Study Guide! Chapter 4 - Statistics and Probability
Section 1 - Sampling and Surveys
Terminology
Population: entire group of individuals we want information about
Census: collect data from every individual in the population
Sample: subset of individuals in a population from which we actually collect data
Individual: object described in a set of data → people, animals, things
Bad Sampling
Convenience: choosing individuals from the population who are easy to reach results in a convenience sample. The design of a statistical study shows bias if it is very likely to underestimate or overestimate the value you want to know.
Voluntary Response Sampling: allows people to choose to be in the sample by responding to a general invitation.
Good Sampling
Simple random sample: involves using a chance process to determine which members of a population are included in the sample
Stratified random sampling: selects a sample by choosing a simple random sample from each stratum and combining the simple random samples into one overall sample.
Cluster sampling → selects a sample by randomly choosing clusters and including each member of the selected clusters in the sample
Systematic: selects a sample from an ordered arrangement of the population by randomly selecting one of the first K individuals and choosing every Kth individual thereafter.

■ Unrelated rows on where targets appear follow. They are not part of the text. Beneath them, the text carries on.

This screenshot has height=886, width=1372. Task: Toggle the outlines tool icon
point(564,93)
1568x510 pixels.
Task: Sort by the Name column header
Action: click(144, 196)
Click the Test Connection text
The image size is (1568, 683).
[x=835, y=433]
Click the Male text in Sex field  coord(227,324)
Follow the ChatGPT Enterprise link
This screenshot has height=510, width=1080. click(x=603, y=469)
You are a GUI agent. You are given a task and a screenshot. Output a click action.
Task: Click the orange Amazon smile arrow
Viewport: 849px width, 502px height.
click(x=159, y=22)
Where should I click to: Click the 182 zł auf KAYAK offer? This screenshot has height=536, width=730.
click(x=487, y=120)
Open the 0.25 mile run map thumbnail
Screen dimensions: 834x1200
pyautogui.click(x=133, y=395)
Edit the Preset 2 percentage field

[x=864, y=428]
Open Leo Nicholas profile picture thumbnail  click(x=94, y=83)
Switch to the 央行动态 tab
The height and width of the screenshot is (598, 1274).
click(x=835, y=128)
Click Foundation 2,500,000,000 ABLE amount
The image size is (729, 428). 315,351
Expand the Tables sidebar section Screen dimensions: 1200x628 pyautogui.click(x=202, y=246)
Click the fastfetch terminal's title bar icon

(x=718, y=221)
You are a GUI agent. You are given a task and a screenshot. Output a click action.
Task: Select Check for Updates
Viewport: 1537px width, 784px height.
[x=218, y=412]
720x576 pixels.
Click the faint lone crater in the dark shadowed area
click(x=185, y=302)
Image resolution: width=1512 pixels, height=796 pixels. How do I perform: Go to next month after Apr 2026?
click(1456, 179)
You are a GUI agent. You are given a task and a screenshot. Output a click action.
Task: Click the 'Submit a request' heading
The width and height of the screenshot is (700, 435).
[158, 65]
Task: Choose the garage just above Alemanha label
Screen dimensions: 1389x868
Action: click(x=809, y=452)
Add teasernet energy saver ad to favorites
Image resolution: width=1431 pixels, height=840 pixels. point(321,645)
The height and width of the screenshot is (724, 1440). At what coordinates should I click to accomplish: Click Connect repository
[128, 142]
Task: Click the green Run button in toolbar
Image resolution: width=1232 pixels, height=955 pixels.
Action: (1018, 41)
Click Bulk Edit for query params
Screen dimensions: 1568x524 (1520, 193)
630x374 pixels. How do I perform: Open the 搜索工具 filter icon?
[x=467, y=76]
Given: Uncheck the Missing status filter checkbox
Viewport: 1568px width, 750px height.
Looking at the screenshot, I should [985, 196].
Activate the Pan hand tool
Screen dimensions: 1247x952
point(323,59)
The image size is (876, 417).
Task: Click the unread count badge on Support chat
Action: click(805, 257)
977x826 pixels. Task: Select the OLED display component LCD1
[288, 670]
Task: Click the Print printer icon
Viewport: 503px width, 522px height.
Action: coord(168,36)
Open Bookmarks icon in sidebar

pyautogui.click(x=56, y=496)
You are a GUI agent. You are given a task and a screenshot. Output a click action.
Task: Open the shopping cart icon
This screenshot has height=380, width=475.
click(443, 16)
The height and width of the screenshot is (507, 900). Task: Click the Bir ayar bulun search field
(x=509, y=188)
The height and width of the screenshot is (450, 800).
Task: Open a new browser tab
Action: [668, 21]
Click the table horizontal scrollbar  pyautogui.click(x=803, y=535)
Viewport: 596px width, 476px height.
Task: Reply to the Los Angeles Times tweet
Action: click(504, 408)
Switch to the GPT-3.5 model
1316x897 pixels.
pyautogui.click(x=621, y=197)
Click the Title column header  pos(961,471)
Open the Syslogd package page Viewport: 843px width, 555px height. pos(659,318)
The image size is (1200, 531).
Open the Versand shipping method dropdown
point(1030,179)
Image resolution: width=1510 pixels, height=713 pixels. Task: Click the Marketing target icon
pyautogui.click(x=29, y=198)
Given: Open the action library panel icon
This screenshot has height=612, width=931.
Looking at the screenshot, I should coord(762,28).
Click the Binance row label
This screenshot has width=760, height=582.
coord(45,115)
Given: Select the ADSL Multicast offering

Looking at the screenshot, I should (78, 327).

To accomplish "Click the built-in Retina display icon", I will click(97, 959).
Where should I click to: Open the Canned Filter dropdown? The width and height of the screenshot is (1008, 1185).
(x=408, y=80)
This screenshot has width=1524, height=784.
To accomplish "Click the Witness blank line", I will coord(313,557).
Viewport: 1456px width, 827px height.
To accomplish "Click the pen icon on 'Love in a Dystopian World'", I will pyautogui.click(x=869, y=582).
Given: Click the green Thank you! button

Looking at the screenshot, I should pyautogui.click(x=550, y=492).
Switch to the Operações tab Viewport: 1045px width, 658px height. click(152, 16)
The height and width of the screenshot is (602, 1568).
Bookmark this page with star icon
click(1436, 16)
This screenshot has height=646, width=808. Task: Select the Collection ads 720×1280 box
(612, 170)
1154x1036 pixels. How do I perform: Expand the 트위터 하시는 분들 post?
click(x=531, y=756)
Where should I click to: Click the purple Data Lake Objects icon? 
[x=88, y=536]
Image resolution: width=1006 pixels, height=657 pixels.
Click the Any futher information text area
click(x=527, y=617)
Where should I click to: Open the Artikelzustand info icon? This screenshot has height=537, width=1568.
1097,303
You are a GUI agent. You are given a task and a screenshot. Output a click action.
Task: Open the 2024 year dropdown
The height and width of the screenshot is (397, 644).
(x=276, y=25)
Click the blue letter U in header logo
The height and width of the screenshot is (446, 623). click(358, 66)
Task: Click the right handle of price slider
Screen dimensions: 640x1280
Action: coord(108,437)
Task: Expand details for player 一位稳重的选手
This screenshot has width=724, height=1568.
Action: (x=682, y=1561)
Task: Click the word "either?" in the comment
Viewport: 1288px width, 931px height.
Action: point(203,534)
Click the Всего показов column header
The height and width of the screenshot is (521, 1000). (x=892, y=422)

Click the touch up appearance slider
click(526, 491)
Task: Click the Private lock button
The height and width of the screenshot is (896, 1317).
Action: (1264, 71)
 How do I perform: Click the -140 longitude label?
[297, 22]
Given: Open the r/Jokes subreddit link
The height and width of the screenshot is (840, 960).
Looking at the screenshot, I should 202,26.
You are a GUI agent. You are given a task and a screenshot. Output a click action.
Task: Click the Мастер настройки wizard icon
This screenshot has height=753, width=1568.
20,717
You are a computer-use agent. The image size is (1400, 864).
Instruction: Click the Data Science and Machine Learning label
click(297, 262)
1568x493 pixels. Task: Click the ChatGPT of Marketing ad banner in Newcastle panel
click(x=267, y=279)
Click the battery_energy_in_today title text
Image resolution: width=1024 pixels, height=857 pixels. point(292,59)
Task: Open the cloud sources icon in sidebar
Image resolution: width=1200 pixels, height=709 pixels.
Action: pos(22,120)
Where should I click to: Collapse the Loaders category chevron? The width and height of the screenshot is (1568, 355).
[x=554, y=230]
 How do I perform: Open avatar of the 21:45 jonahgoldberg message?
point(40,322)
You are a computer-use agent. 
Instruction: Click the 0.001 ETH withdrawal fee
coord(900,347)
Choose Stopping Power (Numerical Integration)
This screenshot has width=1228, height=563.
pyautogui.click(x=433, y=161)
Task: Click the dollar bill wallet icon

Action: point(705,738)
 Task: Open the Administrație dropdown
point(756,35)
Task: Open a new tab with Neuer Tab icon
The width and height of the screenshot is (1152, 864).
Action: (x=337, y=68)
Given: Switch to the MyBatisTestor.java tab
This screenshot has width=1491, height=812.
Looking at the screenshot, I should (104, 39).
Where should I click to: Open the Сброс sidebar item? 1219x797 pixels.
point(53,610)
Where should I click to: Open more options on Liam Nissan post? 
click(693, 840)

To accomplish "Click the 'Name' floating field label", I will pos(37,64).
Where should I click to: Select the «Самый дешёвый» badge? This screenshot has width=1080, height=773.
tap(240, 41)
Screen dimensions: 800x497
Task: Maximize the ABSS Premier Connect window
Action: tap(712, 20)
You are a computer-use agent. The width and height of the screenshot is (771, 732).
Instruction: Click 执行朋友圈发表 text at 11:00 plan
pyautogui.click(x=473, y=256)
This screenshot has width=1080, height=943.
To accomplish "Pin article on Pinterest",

Things that can go wrong when sampling
Non-response: occurs when an individual chosen for the sample can’t be contacted or refuses to participate
Response Bias: occurs when there is a systematic pattern of inaccurate answers to a survey question
Undercoverage: occurs when some members of the population are less likely to be chosen or cannot be chosen in a sample
Section 2 - Experiments
Studies
Observational
Retrospective: Examines existing data for a sample of individuals
Prospective: Tracks individuals into the future
Experimental
Control Group: used to provide a baseline for comparing the effects of other treatments
Experimental Unit: object to which a treatment is randomly assigned
Subject: when the experimental unit is human
Treatment: specific condition applied to individuals in an experiment
Factor: variable that’s manipulated and may cause a change in the response variable
Levels: different values of a factor
Placebo: treatment that has no active ingredient, but is otherwise like other treatments
Placebo Effect: describes the fact that some subjects in an experiment will respond favorably to any treatment
Confounding Variables: two variables are associated when their effects on a response variable are the same
Double Blind vs Single Blind
Double blind: neither the subject or those who interact with and measure responses know which treatment the subject received
Single blind: either the subject or those who interact and measure the response don't know which subjects are getting which treatment
Replication: using enough experimental units to distinguish a difference in the effects of the treatments from chance variation due to the random assignment
Random Assignment: experimental units are assigned to treatments using a chance process
Randomized Block Design: in each block, experimental units are randomly assigned to treatments
Block: group of experimental units known BEFORE EXPERIMENT to be similar in some way that is expected to affect the response to the treatment
Matched Pairs: pairing, easy to compare
Section 3 - Using Studies Wisely
Inference
Sampling Variability: refers to the fact that different random samples of the same size from the same population produce different estimates. Estimates from larger samples are more precise opposed to smaller samples.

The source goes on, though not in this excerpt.